[Stored items]
____________________

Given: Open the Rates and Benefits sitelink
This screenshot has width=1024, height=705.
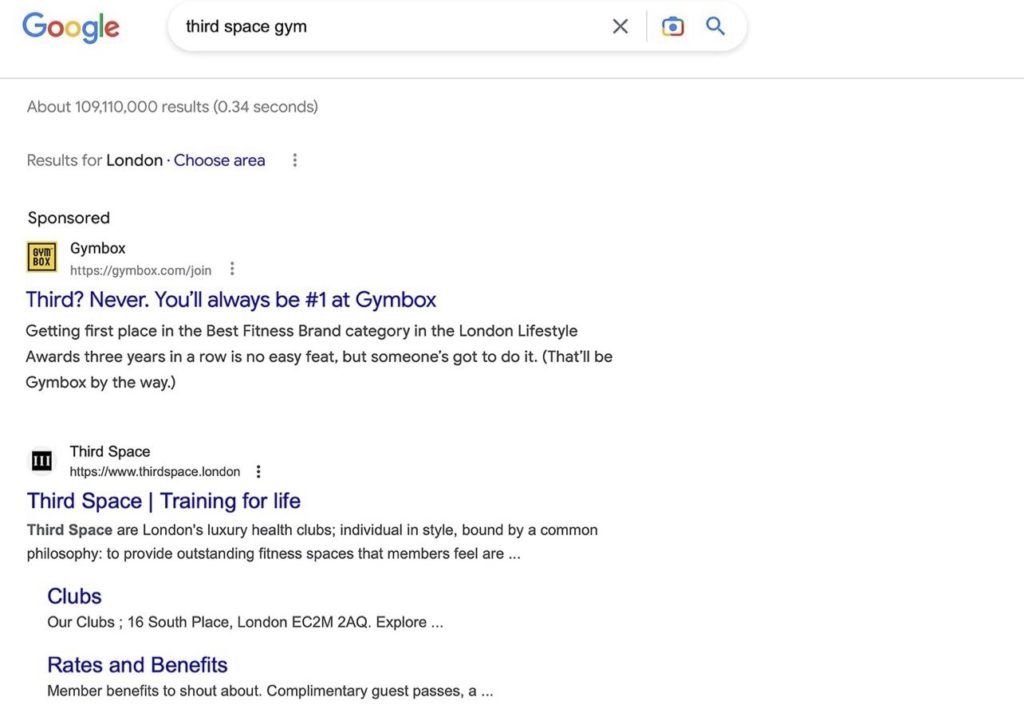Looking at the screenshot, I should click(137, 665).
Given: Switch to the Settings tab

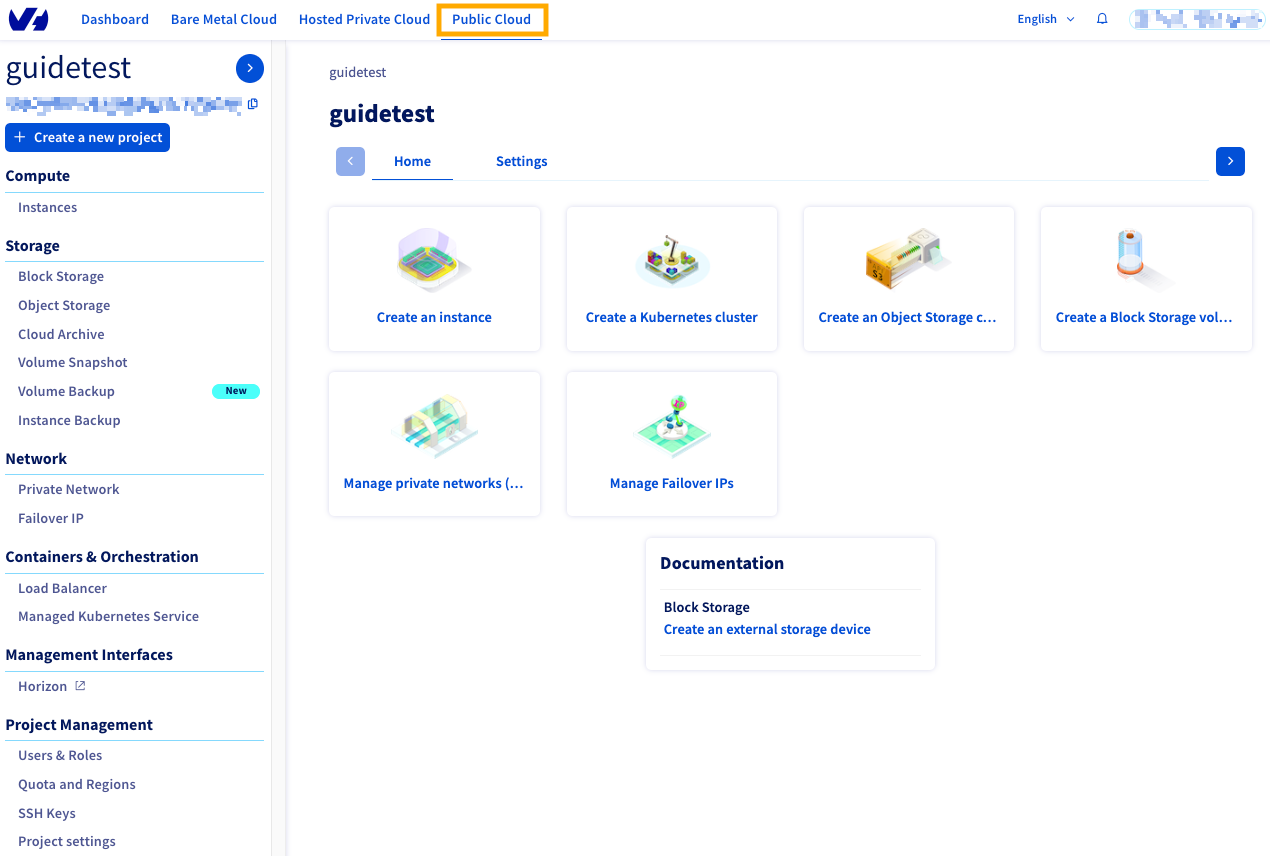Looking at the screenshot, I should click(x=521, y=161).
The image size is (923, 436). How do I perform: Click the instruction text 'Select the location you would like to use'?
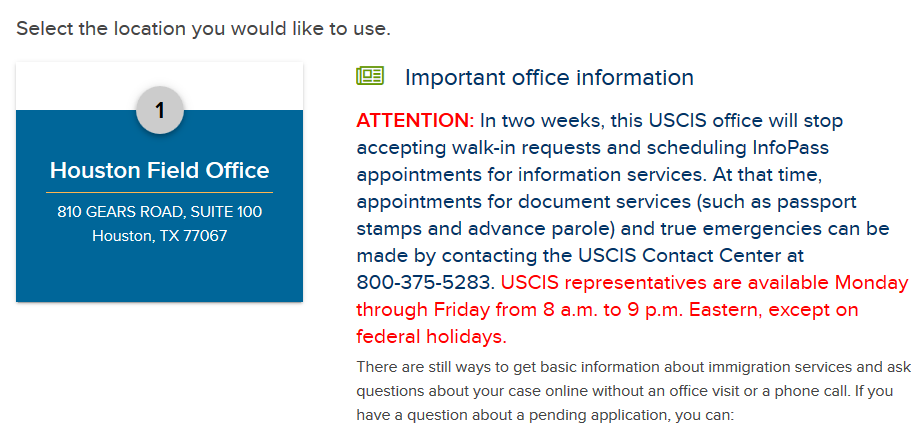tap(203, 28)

____________________

__Work instruction__.
Return the data above in its exact wording, with none of the pictures.

__Solution to this task__.
Given: Open the Rates and Benefits sitelink
This screenshot has width=1024, height=705.
Looking at the screenshot, I should click(137, 665).
Given: Switch to the Settings tab

Looking at the screenshot, I should click(x=521, y=161).
The image size is (923, 436). How do I perform: Click the instruction text 'Select the location you would like to use'?
tap(203, 28)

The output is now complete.